START TEXT EXCERPT

The creative interpretative scheme used by the Young Earth Creationists leads them to find biblical support for claims about laws that science discovered centuries later. Other Young Earth Creationists suggest that the Second Law of Thermodynamics actually appeared for the first time as the scientific consequence of sin.

In this view, the sin of the first human affected everything, even stars trillions of miles away. To see how odd this claim is, imagine that there were life forms on Gliese at the time of Adam's sin. What would this sudden cosmic change look like to the Gliesans, as the entire universe, including their planet, was suddenly cursed? In the Creationist worldview, Gliese would have been a paradise, like the Earth before Adam sinned. Presumably the citizens would have been very happy, immortal (since there was no death before Adam sinned), and getting along fine with docile herbivores, and the laws of physics would not be causing everything to decay -- no need for Gliesan dryers to have lint filters. All of a sudden, because of an act on a planet trillions of miles away, Gliese would have been stricken with inexplicable suffering, death, and different laws of physics.

This worldview undergirds the displays in the Creation Museum. Highly creative interpretations of cosmic events are forced into the Bible, doing great violence to the text. Bronze Age scribes are transformed into uncomprehending secretaries, writing things about an undiscovered universe that nobody could have possibly understood for centuries.

And, adding insult to injury, even though human sin on a distant Earth wrecked their planet, the poor Gliesans "can't have salvation," says Ham. "Only descendants of Adam can be saved." To even "suggest that aliens could respond to the gospel is just totally wrong," he says.

This bizarre and unsympathetic cosmic picture results when we force the Bible to be something it is not. By ripping the Bible from its time and place of origin, Biblical literalists destroy its credibility, rendering it incapable of speaking to a contemporary reader. By insisting that this is what the Bible teaches, and raising children to believe it, Young Earth Creationists are driving thoughtful Christians out of the church.

END TEXT EXCERPT

> REQUIREMENTS
A) In the passage on Young Earth Creationism, who does Ham say can be saved?
B) Transcribe everything in the passage on Young Earth Creationism from "The creative interpretative" down to "consequence of sin.".

START LISTED RECORDS

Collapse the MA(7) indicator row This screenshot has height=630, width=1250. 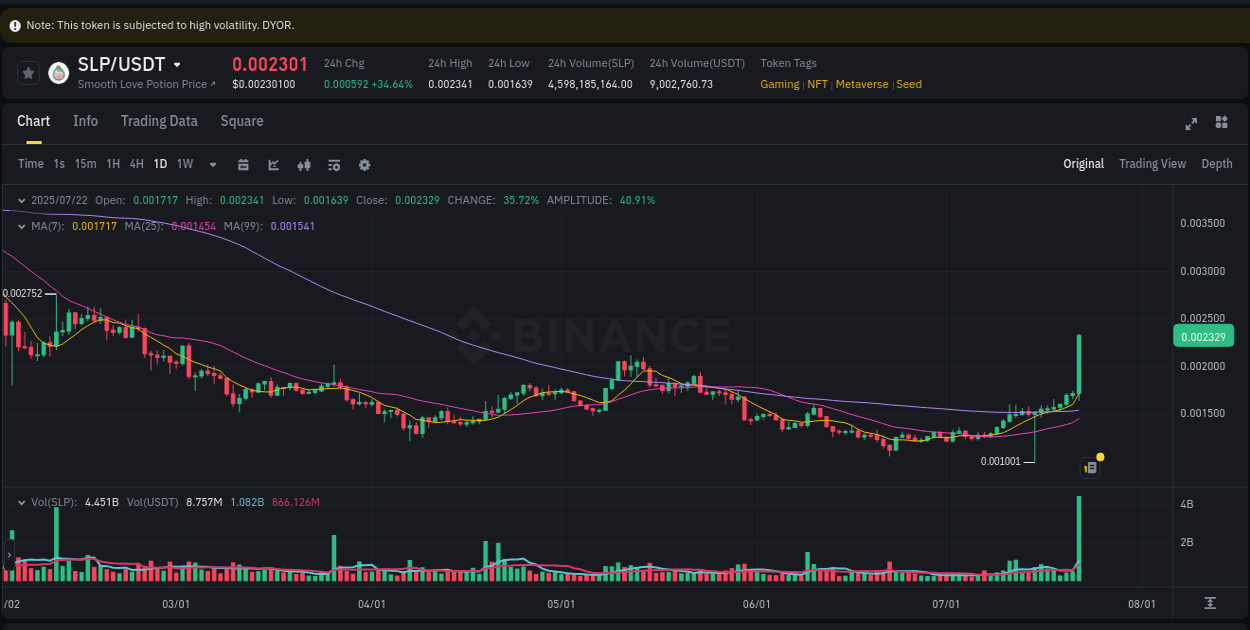(x=20, y=227)
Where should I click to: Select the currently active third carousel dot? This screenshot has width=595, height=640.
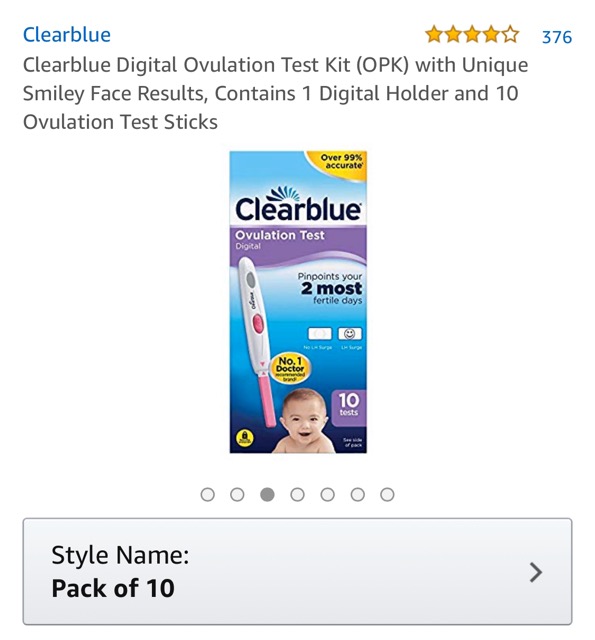click(x=267, y=494)
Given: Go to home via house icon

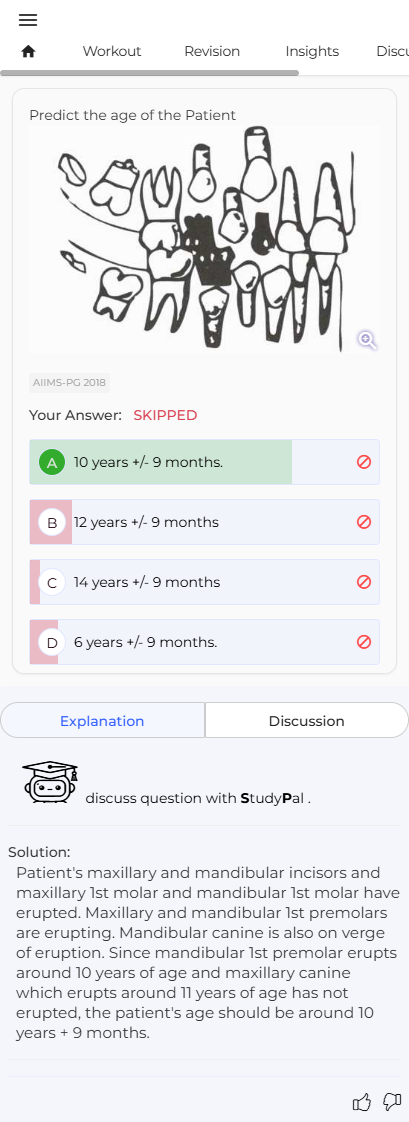Looking at the screenshot, I should [x=29, y=52].
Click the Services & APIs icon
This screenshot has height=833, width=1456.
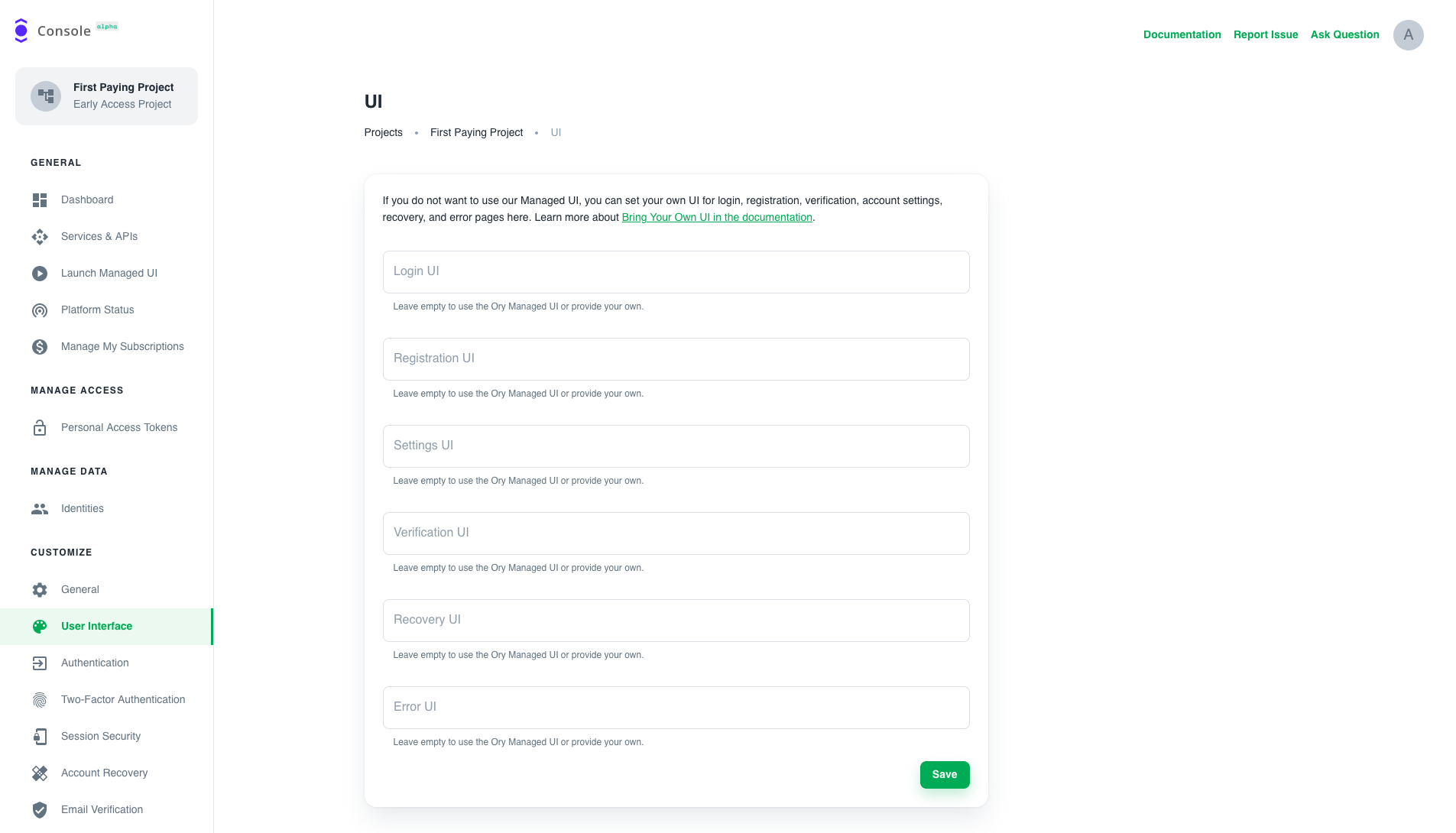(x=40, y=237)
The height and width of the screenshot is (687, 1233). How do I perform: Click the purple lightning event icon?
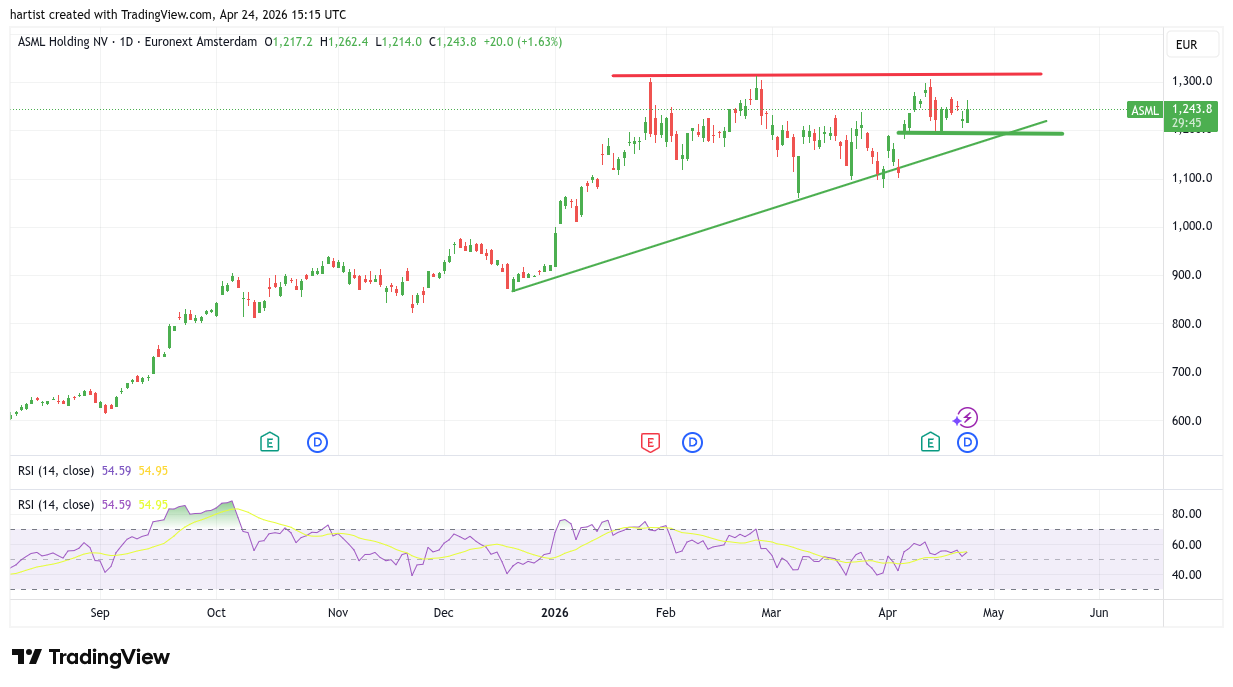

END LISTED RECORDS

> RESULTS IN ORDER
A) Only descendants of Adam.

B)
The creative interpretative scheme used by the Young Earth Creationists leads them to find biblical support for claims about laws that science discovered centuries later. Other Young Earth Creationists suggest that the Second Law of Thermodynamics actually appeared for the first time as the scientific consequence of sin.